Gaz Coombes: Turn the Car Around (Hot Fruit Recordings/Virgin Music)
Fittingly for a band whose signature anthem is a joyful celebration of youthful brio, the Supergrass catalogue has aged well. The Oxford trio’s reunion touring, pre- and post-pandemic, only confirmed how vibrant and vital their songs are, but there are no plans to turn their get-together into a longer term recording project, leaving frontman Gaz Coombes to pour his songwriting energies into his (underappreciated) solo albums.
Turn the Car Around is the fourth such outing and sticks to his strengths. Coombes is a classicist, a natural born writer of sophisticated hooks and a masterful arranger, clearly influenced by The Beatles, Bowie and Neil Young but never derivative. The quality of his songs sees him right – songs such as sonorous piano ballad Overnight Trains, with Coombes in moody crooner mode, capturing a sense of space and also of scale which recurs throughout the album.
The retro romance and glamour continues on Don’t Say It’s Over, as Coombes mines the same sultry seam as Arctic Monkeys’ recent releases, layering on acid guitar, melodramatic piano and baroque synth arpeggios in the style of swinging Sixties composers such as Roy Budd and David Axelrod.

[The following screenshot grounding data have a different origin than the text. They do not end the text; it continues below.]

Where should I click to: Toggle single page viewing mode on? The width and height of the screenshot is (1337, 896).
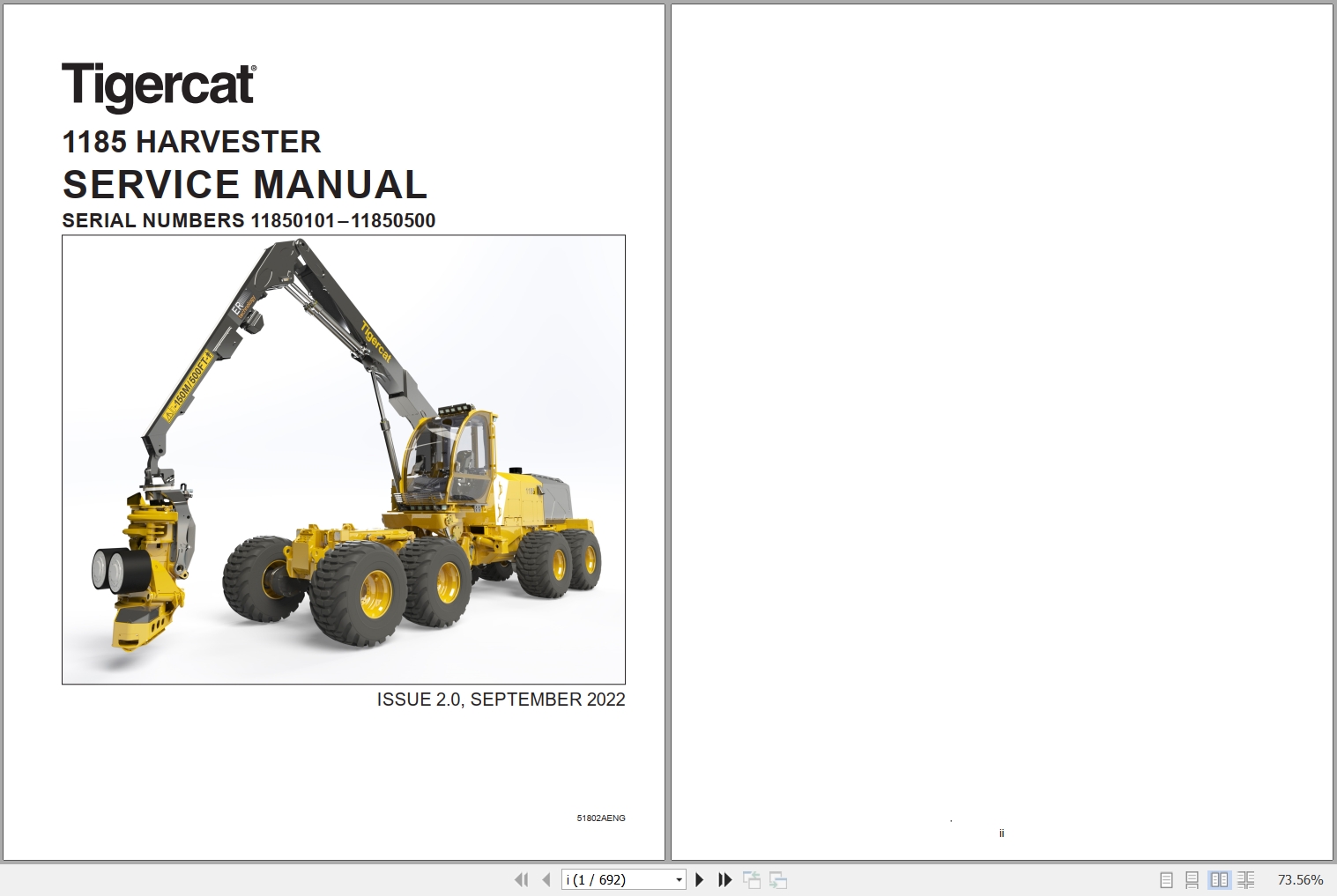1166,879
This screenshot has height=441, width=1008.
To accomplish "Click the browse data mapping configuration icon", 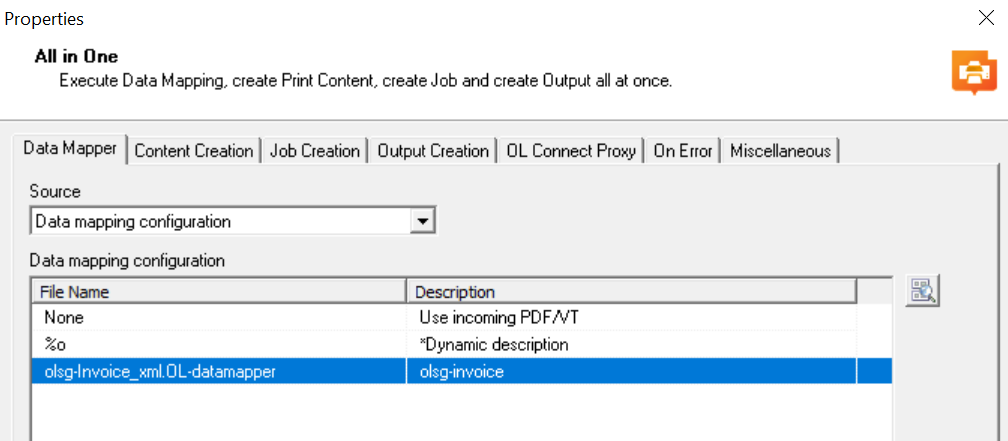I will pos(922,291).
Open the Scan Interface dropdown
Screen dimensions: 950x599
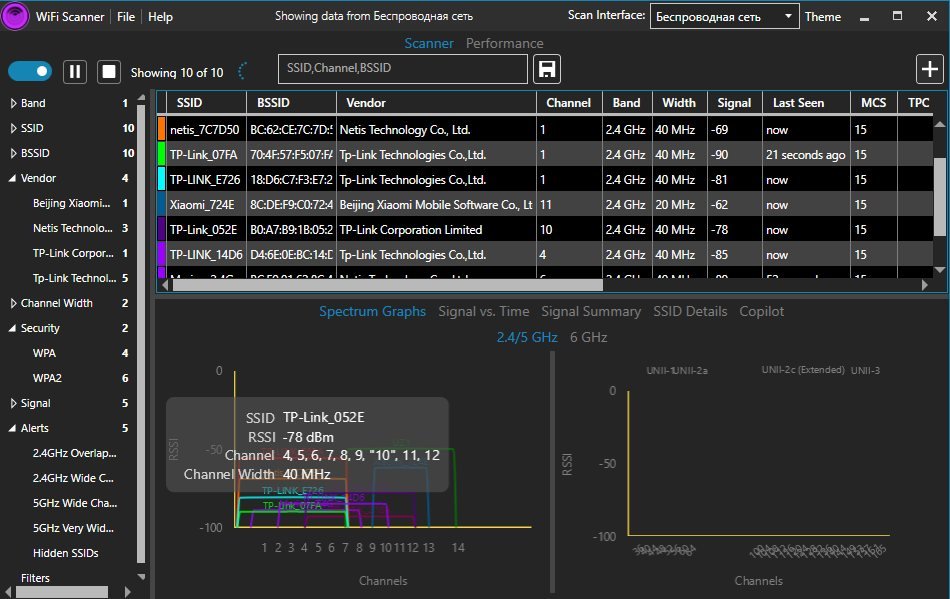[725, 17]
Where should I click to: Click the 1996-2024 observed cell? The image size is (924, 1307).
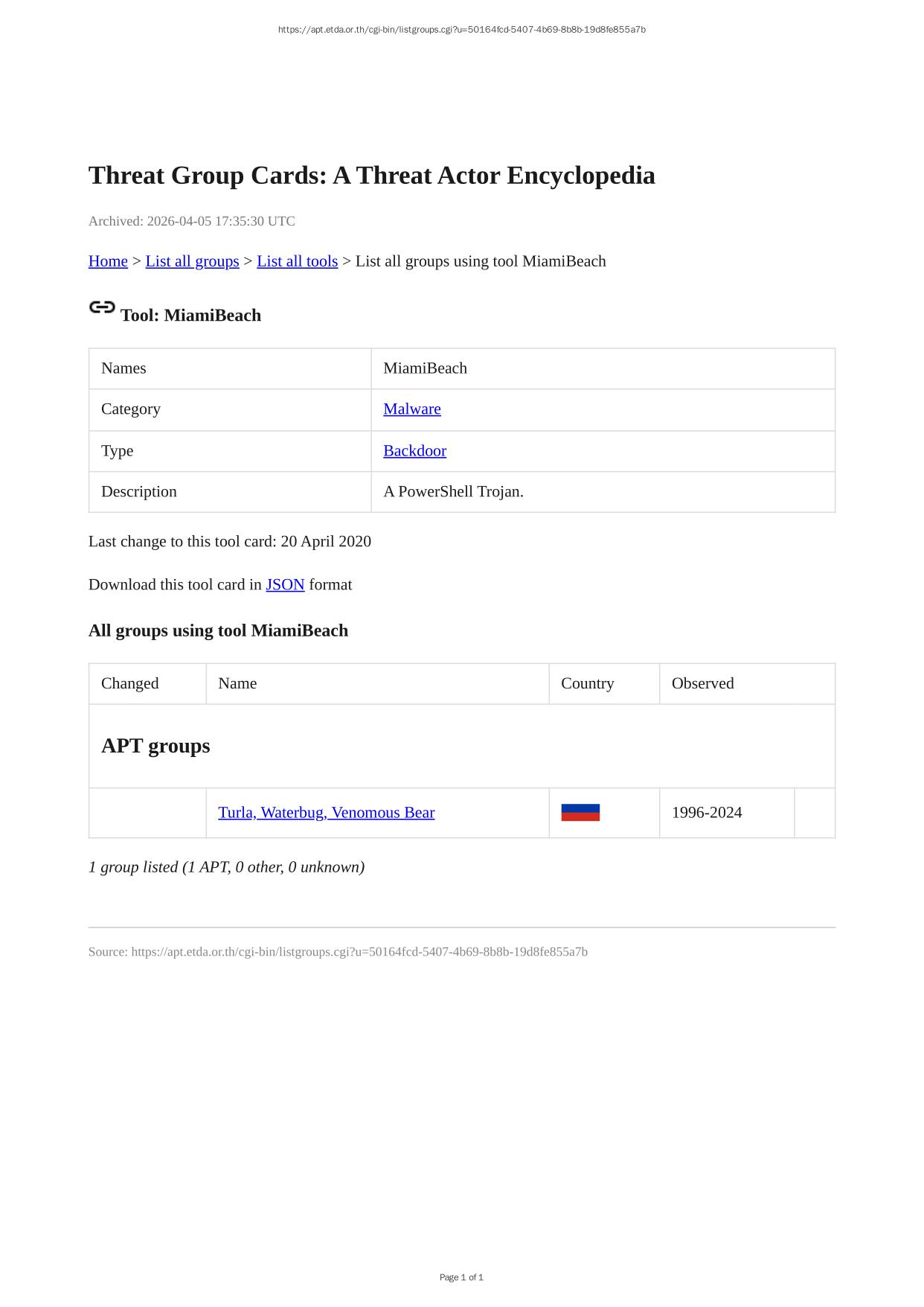[x=707, y=813]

This is one of a handful of tracks inspired by his family. He channels Lou Reed in the chorus of This Love to celebrate an enduring relationship “like Romeo and Juliet, except we both survive”, while he imagines a conversation with his autistic daughter on the soaring cosmic country of Not the Only Things.
Coombes’ style is strong, yet he never repeats himself, jumping nimbly from the lopsided glam funk of Feel Loop (Lizard Dream) to the shimmer and gloss of the title track, from Long Live the Strange’s stomping celebration of outsider music to the sighing melody of emotional closer Dance On.